[Records from a collection]
◇ ◇ ◇ ◇ ◇
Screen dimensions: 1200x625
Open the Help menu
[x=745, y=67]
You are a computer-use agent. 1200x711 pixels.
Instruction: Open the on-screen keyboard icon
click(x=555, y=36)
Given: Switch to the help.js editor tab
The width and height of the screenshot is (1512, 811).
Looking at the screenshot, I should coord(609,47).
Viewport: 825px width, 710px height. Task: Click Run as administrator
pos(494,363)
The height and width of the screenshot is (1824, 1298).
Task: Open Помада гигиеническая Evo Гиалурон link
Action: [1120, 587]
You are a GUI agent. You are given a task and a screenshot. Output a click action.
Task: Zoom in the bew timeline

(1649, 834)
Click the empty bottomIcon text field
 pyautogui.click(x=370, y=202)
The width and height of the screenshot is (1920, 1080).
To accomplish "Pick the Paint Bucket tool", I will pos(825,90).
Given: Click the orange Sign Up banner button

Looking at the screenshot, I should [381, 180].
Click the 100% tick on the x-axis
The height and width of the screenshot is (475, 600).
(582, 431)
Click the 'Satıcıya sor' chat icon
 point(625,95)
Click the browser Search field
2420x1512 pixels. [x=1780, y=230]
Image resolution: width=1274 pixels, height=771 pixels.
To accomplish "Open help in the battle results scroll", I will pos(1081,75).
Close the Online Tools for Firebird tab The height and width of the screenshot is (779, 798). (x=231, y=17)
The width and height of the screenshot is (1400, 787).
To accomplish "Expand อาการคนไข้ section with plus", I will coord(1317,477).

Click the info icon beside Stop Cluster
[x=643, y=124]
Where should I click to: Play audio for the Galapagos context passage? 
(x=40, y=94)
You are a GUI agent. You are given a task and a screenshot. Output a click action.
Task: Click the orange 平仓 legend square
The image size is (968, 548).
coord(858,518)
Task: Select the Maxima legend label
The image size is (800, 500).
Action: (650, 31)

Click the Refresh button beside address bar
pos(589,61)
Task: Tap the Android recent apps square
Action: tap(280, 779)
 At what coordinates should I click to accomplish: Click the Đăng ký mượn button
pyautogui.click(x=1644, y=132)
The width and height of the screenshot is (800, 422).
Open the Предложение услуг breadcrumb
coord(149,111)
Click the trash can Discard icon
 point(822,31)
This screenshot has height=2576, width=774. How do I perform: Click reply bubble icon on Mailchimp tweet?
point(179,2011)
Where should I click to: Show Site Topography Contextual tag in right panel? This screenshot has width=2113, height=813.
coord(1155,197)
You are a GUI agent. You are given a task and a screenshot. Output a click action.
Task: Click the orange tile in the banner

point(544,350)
◇ ◇ ◇ ◇ ◇
*EXERCISE REQUIREMENTS*
Convert the part of the rows above that opens at the start and closes with the line containing "click(x=555, y=36)" into a two-column CSV with the headers instruction and answer. Give one line per instruction with its answer, put each field in double quotes, and replace any line breaks inside a field with spaces.

*THE ANSWER*
instruction,answer
"Screen dimensions: 1200x625 Open the Help menu","[x=745, y=67]"
"You are a computer-use agent. 1200x711 pixels. Instruction: Open the on-screen keyboard icon","click(x=555, y=36)"